Explore a variety of available resources to help you get the most out of your health insurance benefits. Find forms; learn about prescription drug benefits and NetCare’s guidelines and policies.

Forms

For Members:

Affidavits:

Reimbursement:

  • Commercial Reimbursement / Deductible Claim Form
  • Co-Payment Maximum Claim Form
  • Prescription Reimbursement Form
  • Reimbursement Requirements
    In order to process a request for reimbursement, the documents listed below must be submitted to our office within 90 days of the date of service. An incomplete request for reimbursement will not be accepted. NetCare will not request supporting documents from providers.

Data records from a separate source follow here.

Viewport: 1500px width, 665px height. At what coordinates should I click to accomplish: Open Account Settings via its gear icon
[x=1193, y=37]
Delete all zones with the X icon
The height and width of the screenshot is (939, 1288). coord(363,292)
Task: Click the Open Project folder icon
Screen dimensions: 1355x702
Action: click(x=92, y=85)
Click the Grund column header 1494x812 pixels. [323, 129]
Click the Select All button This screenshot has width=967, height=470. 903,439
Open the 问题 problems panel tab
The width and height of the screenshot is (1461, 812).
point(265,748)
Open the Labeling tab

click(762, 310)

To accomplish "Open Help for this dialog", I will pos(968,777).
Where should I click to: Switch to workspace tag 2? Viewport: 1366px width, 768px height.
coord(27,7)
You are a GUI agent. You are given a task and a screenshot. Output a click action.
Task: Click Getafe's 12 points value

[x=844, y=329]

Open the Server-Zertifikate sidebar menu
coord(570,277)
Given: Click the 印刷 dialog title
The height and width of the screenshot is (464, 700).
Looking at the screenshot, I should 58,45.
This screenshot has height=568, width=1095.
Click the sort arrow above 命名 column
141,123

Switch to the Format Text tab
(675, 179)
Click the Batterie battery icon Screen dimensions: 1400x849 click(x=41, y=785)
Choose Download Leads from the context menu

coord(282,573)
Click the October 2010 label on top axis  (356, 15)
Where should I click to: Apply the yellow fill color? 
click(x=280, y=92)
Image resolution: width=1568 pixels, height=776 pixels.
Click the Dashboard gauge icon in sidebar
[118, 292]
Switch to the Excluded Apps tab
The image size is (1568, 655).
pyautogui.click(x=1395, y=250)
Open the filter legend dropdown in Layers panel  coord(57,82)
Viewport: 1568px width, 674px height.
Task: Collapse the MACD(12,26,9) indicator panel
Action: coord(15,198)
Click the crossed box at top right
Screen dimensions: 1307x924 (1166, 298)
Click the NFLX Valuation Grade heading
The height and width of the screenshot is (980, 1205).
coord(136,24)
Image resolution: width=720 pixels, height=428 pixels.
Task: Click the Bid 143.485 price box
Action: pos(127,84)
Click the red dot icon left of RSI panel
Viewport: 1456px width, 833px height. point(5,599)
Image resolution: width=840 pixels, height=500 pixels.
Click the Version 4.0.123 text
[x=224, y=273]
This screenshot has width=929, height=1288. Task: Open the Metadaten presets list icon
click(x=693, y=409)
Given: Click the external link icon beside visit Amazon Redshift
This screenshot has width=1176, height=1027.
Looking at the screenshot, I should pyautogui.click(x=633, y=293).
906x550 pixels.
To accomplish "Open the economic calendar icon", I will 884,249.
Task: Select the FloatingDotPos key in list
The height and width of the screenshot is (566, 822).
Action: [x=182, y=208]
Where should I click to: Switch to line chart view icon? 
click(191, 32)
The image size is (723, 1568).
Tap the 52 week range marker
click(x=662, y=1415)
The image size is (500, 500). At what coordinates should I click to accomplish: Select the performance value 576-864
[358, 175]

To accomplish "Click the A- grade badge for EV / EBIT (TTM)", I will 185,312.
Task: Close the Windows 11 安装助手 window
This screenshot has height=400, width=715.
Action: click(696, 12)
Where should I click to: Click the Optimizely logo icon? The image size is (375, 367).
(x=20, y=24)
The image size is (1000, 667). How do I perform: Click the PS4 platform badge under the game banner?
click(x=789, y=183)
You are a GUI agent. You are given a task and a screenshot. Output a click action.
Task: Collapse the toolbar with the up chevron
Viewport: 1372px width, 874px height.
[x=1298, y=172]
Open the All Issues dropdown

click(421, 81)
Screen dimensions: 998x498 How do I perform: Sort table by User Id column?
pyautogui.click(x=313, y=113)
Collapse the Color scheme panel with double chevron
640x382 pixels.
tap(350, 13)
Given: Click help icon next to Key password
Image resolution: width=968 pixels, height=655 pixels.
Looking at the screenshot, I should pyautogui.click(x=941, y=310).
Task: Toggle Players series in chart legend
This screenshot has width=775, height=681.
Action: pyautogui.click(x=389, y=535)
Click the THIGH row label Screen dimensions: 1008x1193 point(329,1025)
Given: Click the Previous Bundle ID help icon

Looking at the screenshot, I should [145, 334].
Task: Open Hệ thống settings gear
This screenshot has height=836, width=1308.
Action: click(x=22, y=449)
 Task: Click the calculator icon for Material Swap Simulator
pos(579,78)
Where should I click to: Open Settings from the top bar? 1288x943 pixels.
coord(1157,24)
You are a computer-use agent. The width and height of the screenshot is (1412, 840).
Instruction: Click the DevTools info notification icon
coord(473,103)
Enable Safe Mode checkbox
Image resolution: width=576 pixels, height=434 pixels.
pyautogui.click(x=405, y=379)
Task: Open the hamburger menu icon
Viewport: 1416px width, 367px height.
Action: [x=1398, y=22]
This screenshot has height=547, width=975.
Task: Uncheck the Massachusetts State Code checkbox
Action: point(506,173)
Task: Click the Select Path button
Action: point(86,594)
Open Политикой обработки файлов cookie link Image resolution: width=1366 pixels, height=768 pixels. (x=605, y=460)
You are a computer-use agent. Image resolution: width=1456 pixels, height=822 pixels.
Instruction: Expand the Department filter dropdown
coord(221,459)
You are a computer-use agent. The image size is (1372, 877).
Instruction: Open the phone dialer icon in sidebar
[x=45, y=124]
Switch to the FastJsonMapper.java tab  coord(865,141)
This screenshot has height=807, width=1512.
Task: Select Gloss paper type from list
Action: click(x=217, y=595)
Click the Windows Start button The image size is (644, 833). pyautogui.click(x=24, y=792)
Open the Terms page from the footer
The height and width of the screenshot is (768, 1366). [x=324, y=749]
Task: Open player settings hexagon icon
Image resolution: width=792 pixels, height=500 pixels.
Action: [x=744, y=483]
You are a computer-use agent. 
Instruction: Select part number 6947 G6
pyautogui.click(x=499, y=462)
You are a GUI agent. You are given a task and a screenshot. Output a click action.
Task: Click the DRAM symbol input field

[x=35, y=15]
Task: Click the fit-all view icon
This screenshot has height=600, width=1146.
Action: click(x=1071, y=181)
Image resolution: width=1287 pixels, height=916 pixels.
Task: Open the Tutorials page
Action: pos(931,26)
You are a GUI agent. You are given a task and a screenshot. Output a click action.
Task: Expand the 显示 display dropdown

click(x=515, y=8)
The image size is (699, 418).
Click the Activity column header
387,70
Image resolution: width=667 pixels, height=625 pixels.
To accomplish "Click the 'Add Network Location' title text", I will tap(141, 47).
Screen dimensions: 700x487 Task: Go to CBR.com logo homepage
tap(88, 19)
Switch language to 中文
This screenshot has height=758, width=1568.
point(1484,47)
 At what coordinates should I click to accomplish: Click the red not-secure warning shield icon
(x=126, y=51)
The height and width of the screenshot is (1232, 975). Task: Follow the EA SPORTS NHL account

    1. You must submit a completed Request for Reimbursement Form for each provider. This form must be signed by the member, and the exact amount paid must be specified on the form.
    2. Medical Claims
      1. Original receipts must be submitted for each claim. (Cash register receipts will not be accepted.)
      2. An insurance claim form completed by the physician’s office must accompany each receipt.
        - Claim forms must include CPT & ICD-9 Codes.
        - Statements from providers will not be accepted.
    3. Pharmacy Claims
      1. Original receipts must be submitted for each prescription drug unit. (Cash register receipts will not be accepted). Receipts/labels must include the name of the drug dispensed and dosage.
      2. Medical notes or an insurance claim form completed by the physician’s office may be required based on the type of medication dispensed.
      3. Reimbursements for non-participating providers (providers outside the network) will be subject to Plan deductibles, UCR and the applicable percentage of the average wholesale price of the prescription drug. (Non-par prescription drug claims for Continental Airlines/Micronesia members will not be accepted).
    4. Dental Claims
      1. Original receipts must be submitted for each dental claim.
      2. An insurance claim form completed by the dentist’s office, treatment plan and tooth chart (if applicable) must accompany each receipt.
      3. Reimbursements for non-participating providers (providers outside the network) will be subject to UCR based on the benefit schedule of your Plan. (This also applies to emergency services)
    5. Proof of payment required:
      1. Original receipts, cancelled checks or credit card statements.
    6. All non-English claims must be translated into English.
      1. Translation must be specific and indicate exact treatment/service or prescription drug. State taxes, administrative fees, hotel rooms, etc. are not covered. For example, the translation ‘medicine’ is not acceptable, each item dispensed must be listed along with the dosage. Each item must be translated with the specific service detailed.
    All of the above requirements must be met or the Request for Reimbursement will not be accepted and will be returned to the member. Once all documents are complete, reimbursement checks will be issued within 45 working days. Reimbursements from non-participating providers will first be applied to the member’s deductible, and are subject to UCR. (Please refer to your Plan Benefit Sheet for the non-participating provider deductible for your Plan). Once the deductible has been met, all subsequent reimbursements for non-participating providers will also be subject to UCR.